Another of Irwin's key criticisms is that Said was hopelessly confused about what the Orientalist discourse actually was. At times, he wrote about it as if it were inescapable and the Orientalists merely victims of a system of thought they were powerless to resist. But at other times, he explicitly blamed the Orientalists for being racist and imperialist. This structural ambiguity, which, Irwin acutely points out, originated in the tension between the views of Foucault and Gramsci, fatally weakened Said's argument (although it allowed him to slip out of all criticism).

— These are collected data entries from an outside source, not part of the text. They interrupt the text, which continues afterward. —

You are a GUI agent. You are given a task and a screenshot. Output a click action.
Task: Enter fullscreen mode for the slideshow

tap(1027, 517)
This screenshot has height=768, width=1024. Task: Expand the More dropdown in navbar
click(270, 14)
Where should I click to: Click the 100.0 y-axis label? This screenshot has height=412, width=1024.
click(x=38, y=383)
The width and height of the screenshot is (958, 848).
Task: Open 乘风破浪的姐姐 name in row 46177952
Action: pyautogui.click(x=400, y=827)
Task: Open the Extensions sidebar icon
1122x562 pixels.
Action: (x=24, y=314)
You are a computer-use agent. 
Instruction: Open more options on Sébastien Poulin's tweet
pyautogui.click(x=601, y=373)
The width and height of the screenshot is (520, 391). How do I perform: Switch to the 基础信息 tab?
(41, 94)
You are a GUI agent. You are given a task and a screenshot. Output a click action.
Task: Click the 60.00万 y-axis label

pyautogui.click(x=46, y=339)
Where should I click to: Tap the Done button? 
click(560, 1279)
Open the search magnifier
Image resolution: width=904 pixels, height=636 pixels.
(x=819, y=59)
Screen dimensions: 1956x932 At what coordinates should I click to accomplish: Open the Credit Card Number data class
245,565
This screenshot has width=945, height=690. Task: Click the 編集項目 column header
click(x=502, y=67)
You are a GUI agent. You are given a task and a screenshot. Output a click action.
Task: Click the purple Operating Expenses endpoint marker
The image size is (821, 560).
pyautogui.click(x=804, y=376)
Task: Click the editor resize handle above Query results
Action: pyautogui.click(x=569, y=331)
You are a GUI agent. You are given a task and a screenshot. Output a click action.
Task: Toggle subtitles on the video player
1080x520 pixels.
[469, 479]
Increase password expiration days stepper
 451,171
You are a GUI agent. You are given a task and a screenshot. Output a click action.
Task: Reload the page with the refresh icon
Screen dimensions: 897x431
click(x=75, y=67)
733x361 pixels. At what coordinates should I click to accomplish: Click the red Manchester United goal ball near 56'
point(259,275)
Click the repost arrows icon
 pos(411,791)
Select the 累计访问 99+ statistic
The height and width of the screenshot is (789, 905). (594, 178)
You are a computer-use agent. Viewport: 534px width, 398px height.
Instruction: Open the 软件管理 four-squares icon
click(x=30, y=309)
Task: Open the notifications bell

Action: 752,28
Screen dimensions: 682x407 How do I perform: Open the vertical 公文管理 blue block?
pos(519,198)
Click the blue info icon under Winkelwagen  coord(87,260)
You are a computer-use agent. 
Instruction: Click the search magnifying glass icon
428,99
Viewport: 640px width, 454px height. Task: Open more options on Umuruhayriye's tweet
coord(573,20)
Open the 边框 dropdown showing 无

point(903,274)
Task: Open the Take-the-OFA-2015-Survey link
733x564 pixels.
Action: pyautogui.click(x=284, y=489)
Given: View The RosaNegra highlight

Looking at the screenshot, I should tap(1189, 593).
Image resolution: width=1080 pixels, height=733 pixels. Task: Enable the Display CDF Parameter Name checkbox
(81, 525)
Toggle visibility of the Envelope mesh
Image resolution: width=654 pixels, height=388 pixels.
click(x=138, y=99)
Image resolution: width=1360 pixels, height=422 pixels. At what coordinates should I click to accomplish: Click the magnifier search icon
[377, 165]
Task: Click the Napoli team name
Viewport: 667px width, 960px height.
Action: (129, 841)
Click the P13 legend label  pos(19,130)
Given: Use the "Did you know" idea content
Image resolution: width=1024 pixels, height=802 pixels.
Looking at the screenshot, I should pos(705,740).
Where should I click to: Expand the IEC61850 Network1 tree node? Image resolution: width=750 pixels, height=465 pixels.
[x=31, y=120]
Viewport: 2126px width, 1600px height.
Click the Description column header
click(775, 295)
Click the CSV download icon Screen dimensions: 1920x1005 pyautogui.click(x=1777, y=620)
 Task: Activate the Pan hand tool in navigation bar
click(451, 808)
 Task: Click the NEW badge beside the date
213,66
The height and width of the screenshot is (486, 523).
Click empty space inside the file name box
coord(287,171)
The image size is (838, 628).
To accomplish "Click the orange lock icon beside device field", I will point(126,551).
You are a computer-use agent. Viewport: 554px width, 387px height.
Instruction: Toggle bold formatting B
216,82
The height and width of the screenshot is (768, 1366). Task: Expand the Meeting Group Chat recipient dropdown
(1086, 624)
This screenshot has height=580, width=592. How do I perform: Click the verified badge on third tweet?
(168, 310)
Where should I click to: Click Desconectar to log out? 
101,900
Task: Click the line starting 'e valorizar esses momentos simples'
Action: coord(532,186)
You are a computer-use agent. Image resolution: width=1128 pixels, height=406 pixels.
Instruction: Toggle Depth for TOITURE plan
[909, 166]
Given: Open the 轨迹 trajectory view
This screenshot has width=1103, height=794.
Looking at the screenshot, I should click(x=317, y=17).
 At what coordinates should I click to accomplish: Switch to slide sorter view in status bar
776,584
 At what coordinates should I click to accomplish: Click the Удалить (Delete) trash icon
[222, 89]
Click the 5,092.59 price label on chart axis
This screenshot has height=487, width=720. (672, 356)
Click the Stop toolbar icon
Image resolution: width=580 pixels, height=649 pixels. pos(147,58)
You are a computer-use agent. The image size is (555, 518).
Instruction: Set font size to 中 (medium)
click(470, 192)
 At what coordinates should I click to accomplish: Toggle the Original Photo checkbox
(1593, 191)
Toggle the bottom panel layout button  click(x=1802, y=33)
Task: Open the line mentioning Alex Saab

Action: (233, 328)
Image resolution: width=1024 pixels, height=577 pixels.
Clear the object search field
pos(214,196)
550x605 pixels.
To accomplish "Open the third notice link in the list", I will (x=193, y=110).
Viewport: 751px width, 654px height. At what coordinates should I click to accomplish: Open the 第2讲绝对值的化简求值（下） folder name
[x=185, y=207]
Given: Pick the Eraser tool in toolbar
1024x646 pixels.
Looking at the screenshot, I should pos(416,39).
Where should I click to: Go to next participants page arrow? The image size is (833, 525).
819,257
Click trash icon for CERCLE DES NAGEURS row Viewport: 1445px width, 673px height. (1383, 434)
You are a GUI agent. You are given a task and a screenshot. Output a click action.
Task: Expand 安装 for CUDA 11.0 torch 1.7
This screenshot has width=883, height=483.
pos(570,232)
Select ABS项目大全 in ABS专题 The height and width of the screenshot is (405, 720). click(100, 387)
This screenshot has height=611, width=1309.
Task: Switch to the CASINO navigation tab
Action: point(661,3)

Finally, as Irwin reveals, Said's convenient poststructuralist position that the Orient did not exist, but was a Western construction, ignored reality. Different regions of the world do share certain cultural traits, and it is absurd to deny that Islam plays a major role in the societies and culture of the Middle East -- and that it is a role significantly different from Christianity's in the West. To say this is not to "essentialize" those societies or reduce them to religious caricatures, but merely to acknowledge the obvious. Perhaps Said's most compelling argument, as Mike Jay notes in one of the smartest reviews of Irwin's book, is that Orientalists, obsessed with their caricature of exotic Islam, ignored the political and economic reality of the Arab world and rarely paid much attention to individual Arabs. This is true, but it is not necessarily evidence of bigotry: It took scholars in all fields a long time to understand the importance of such unglamorous realities. In any case, it's hardly surprising that Islam, the most obvious marker of difference between Europe and the Middle East, should have interested European scholars. Said cited Western pronouncements about Islam as if they were prima facie evidence of essentialist racism, when in fact they mostly seem to have been attempts -- admittedly often rather purple and unconvincing -- to make sense of it. As with many poststructuralist arguments, there is an emperor's new clothes aspect to Said's outrage at the attention that Orientalists paid to Islam.